On 22 May, 1983, when the Orthodox Church of Russia celebrates the translation of the relics of Saint Nicholas, Archbishop of Myra in Lycia, this woman was praying in the church of Saint Nicholas, in front of the icon of the saint. All of a sudden, a woman she didn’t know came up and told her to go to the grave of Fr. Seraphim in Vyritsa. With great difficulty she walked from the railway station to the church of Our Most Holy Lady of Kazan, where the Elder’s grave is. As soon as she approached the grave, she realized that the pain that had been tormenting her all those years had left her. That night, for the first time since the accident, she slept well, without any pain. Since then she’s gone to Vyritsa regularly to visit the Elder’s grave and find consolation.

***

seraphim-of-viritsaIn 1952, a woman who was thirty-two years old fell ill. The doctors diagnosed with bowel cancer and told her she’d have to have surgery very soon. Before the operation, they sent her to a sanatorium, which happened to be in Vyritsa and she learned all about Fr. Seraphim there. With great difficulty, she managed to get to the church of Our Most Holy Lady of Kazan, where the cemetery is. She knelt before the Elder’s grave and said, ‘Father, you know what my problem is, you can see that my strength’s failing. Help me to get well, sinner that I am’.

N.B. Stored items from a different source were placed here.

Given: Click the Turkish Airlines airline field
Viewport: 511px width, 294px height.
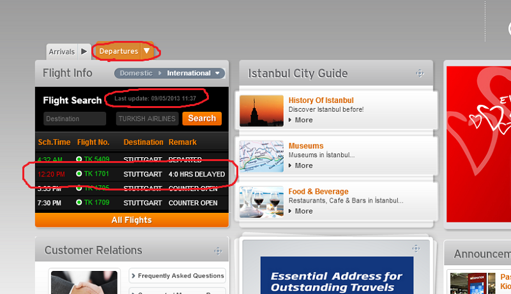Looking at the screenshot, I should (146, 118).
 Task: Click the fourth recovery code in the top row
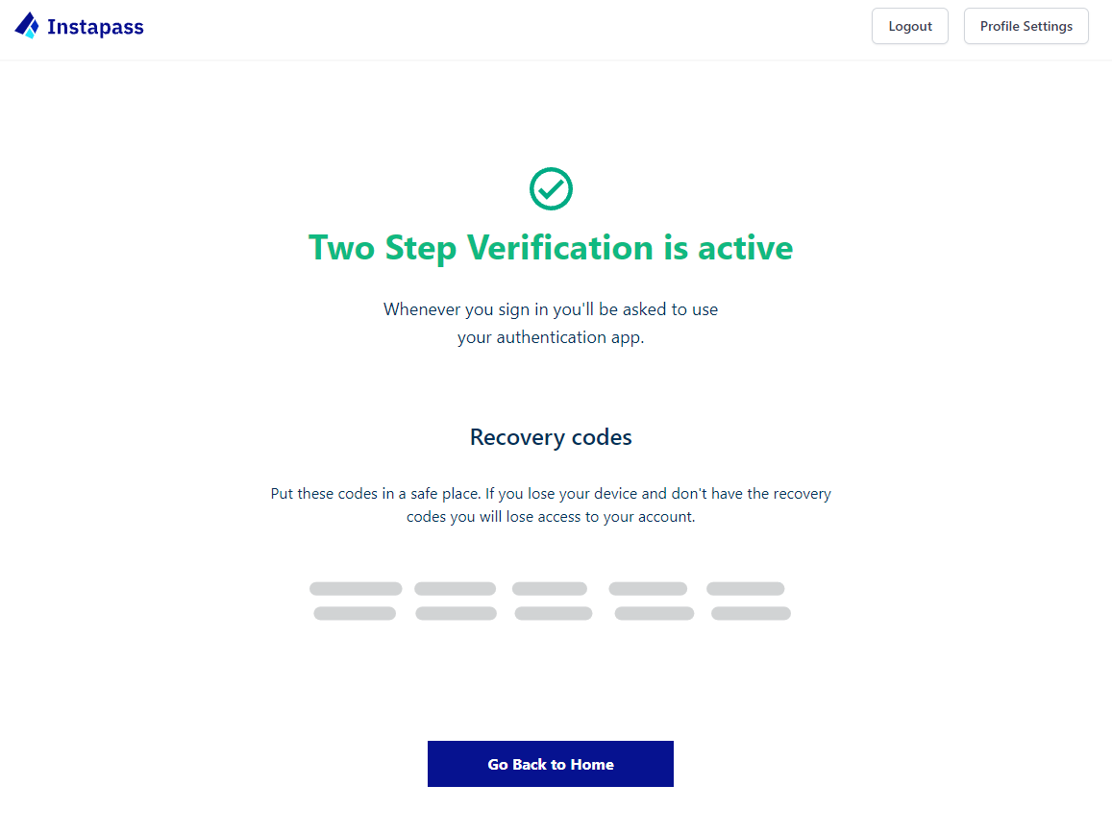pyautogui.click(x=648, y=589)
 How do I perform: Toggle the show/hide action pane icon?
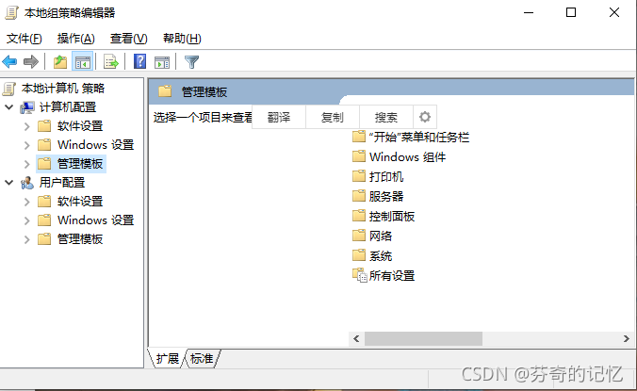pyautogui.click(x=162, y=62)
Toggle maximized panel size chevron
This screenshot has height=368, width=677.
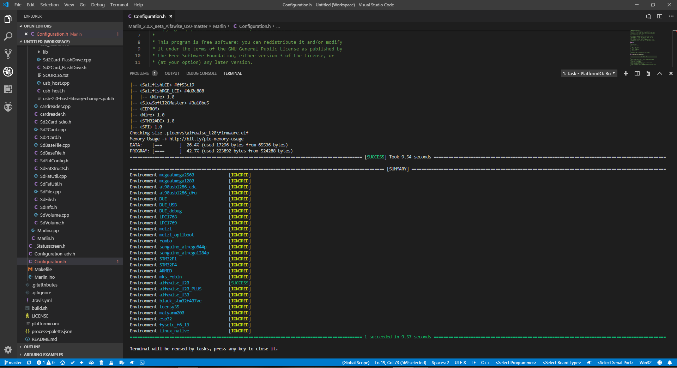[660, 73]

She stayed at the grave until late in the evening. When she got up to leave, she realized that she felt better.  The whole time she was in the sanatorium, she went to the Elder’s grave every day. When she got home, she realized that the pain had gone. In a year, there wasn’t even a trace of her former illness.

***

A priest had started drinking. And twice he saw Fr. Seraphim in a dream telling him in no uncertain terms: ‘You have to stop drinking’. But he didn’t. Then the Elder appeared to him and said, ‘If you don’t stop drinking, you’re going to die’.

Even that didn’t stop him.

After a short time he fell ill and the doctors told him he had cancer. Then he started to cry and repent. But it was too late to save the situation, the disease spread and soon, as Fr. Seraphim had foretold, the priest died.